A couple of weeks ago, a badly injured, bloodied man walked into our animal hospital holding a cat inside a coat. This poor gentleman had multiple lacerations to his face, chest, stomach and arms, bite marks on his BACK and his hands, and a tear so deep in one of his fingers that was very nearly halfway through. Amazingly, and to his credit, the man was still holding his attacker.
We gingerly took the cat from him, placed it in a kennel with some food, water, and a litter box, and displayed a kennel card with a warning in big, red letters … Wild Cat! … Do Not Touch!… Be Careful When Opening Kennel! We told Mr. Good Samaritan to go immediately to the hospital, and we quarantined the cat for the next 10 days for rabies observation.

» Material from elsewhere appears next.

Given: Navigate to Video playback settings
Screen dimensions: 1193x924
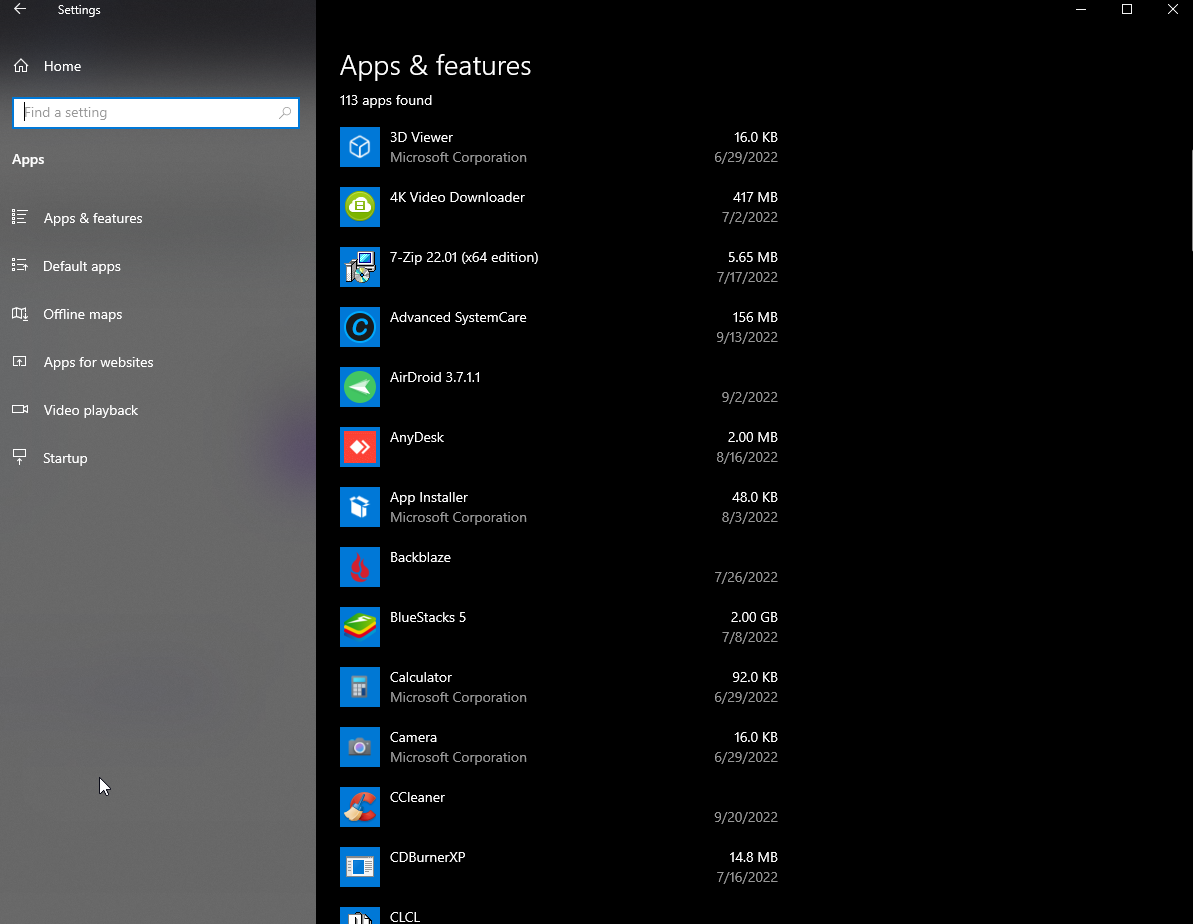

Why did the man pick up the cat in the first place, you ask? He was trying to do something nice. He saw the cat in a ditch, it looked injured, and he felt compelled to help it. I don’t know that I would have held onto the cat after the ripping-to-shreds he got, but it’s a good thing he managed to. If the cat had gotten away, he probably would have had to undergo rabies prophylaxis injections. I called to check on Mr. Good Samaritan a couple of days ago to see how he was doing. He said he had just been released from The Hand Center at Jewish Hospital in Louisville a couple of days before, but that he was healing nicely.
I tell you this frightful story for a couple of reasons. First, Spring is right around the corner, and another breeding season is about to begin. Obviously, not all of those kittens will be finding a loving home. (Will you humor me a moment while I interject a little public service announcement? … Please be a responsible citizen of our community and get your pets spayed or neutered!… Thank you.)
Some of the little, wild ones will be fed by kind strangers, and may even be picked up and taken home. But mostly, they’ll have to hunt for their food and fight for their lives. Some of them will end up at the animal shelter. Some of them will get adopted, and many of them won’t. The second reason is because not all strays are like that one cat, and they all deserve a chance at the good life. I know there are a lot of Good Samaritans out there, so I want you to know how to safely bring a stray into your home. However, it would be irresponsible of me at this point not to remind you that cats are Predators. They have sharp teeth and claws, they will hurt you badly if that is their intention. Approach all stray cats with caution!
If the cat seems friendly and amenable to you picking it up, try to confirm ownership. Most cats don’t wear collars, so check to see if the cat is intact, that is, if it has not been spayed or neutered. If it is obviously nursing kittens, or if it is an intact male, chances are it’s a stray, or belongs to someone who hasn’t spayed or neutered it for some reason. If you’re not sure, take it to your veterinarian who will probably be able to determine if the cat has had surgery, although it’s not always easy to tell on females.
Also, as a courtesy to a potentially distraught owner, post Found Cat signs around your neighborhood, and contact local veterinarians and the animal shelter in case someone is looking for it.
If your efforts at touching the cat have been unsuccessful, try to earn it’s trust by meeting its basic needs – food and water. Whether or not the cat warms up to you will depend a lot on whether it was socialized to humans as a kitten. If there was no socialization at all, the cat is considered feral, and is probably not a good candidate for adoption. Be patient with a stray. It may take weeks or even months before you even touch it.
Food is usually the best way to begin interaction, and anything that creates a safe environment from the cat’s perspective is going to be helpful in speeding up the amount of time for bonding to develop.